United States District Court, W.D. Washington, at Seattle
Oct 26, 2007
CASE NO. C05-393JLR (W.D. Wash. Oct. 26, 2007)

Opinion

CASE NO. C05-393JLR.

October 26, 2007


ORDER


This matter comes before the court on Defendant United States' ("the Government") motion to dismiss certain claims and limit the scope of review (Dkt. # 66). Having considered the papers filed in support of and in opposition to the motion and the entire case history, the court GRANTS the motion.

I. BACKGROUND

Plaintiff America Cargo Transport, Inc. ("ACT") is a Washington corporation that owns and operates U.S.-flag cargo vessels transporting various goods throughout the world.

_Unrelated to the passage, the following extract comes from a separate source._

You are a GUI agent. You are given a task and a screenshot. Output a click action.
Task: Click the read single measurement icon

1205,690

In March 2005, ACT filed suit for injunctive and declaratory relief against the Government, through its Agency for International Development ("USAID") and the Maritime Administration ("MARAD"), for an alleged contravention of federal cargo preference laws in violation of the Administrative Procedures Act ("APA"), 5 U.S.C. §§ 702- 706. Compl. ¶ 1 (Dkt. # 1). After its motion for a preliminary injunction was denied, ACT amended its complaint by adding Privacy Act and unjust enrichment claims. ACT also made new allegations that the district court possessed exclusive subject matter jurisdiction, conferred by 28.U.S.C. § 1333, over consideration of its bid for a maritime contract. Sec. Am. Compl. ¶¶ 1, 46-50 (Dkt. # 65).

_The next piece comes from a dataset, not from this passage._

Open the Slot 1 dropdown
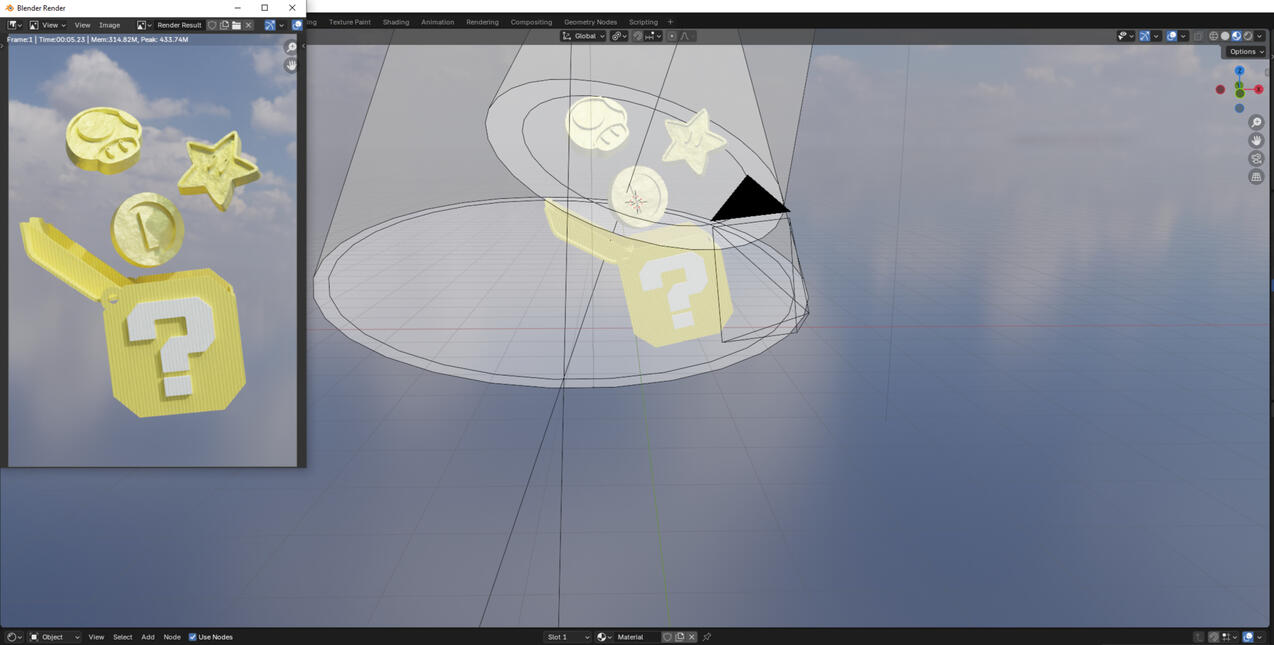The image size is (1274, 645). click(567, 637)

The parties' dispute centers around a solicitation for bids issued by the private charities C.A.R.E. and Catholic Relief Services ("CRS") to transport cans of vegetable oil from Texas to India. ACT contends that USAID violated 46 C.F.R. § 381.5 by failing to seek MARAD's concurrence before rejecting ACT's bid in favor of bids from foreign flagged vessels to carry the cargo. Sec. Am. Compl. ¶ 27. That regulation implements the Cargo Preference Act and the Federal Food Security Act, which together impose requirements designed to promote the shipping of cargo procured, furnished, or financed by the Government on privately-owned, U.S.-flag commercial vessels. See 46 U.S.C. §§ 55305(b); 55314(a)(1). Section 381.5 provides:

Each department or agency having responsibility under the Cargo Preference Act of 1954 shall cause each full shipload of cargo subject to said act to be fixed on U.S.-flag vessels prior to any fixture on foreign-flag vessels for at least that portion of all preference cargoes required by that Act and the Food Security Act of 1985 to be shipped on U.S.-flag vessels . . . except where such department or agency determines, with the concurrence of the Maritime Administration, that (a) U.S.-flag vessels are not available at fair and reasonable rates for U.S.-flag commercial vessels, or (b) that there is a substantially valid reason for fixing foreign-flag vessels first.

The parties stipulated to a six-month stay so that the Government could reconcile a disagreement between its agencies about how to implement this regulation and, thus, how to proceed in this litigation. Stip. Order and Mot. ¶ 1. USAID did not seek MARAD's concurrence before making bid recommendations because USAID interpreted the regulation to mean it must do so only when dealing with a "full shipload of cargo." MARAD interpreted the regulation to mean that USAID was required seek MARAD's concurrence regardless of whether a full or partial shipload was involved. The Government has now adopted MARAD's position.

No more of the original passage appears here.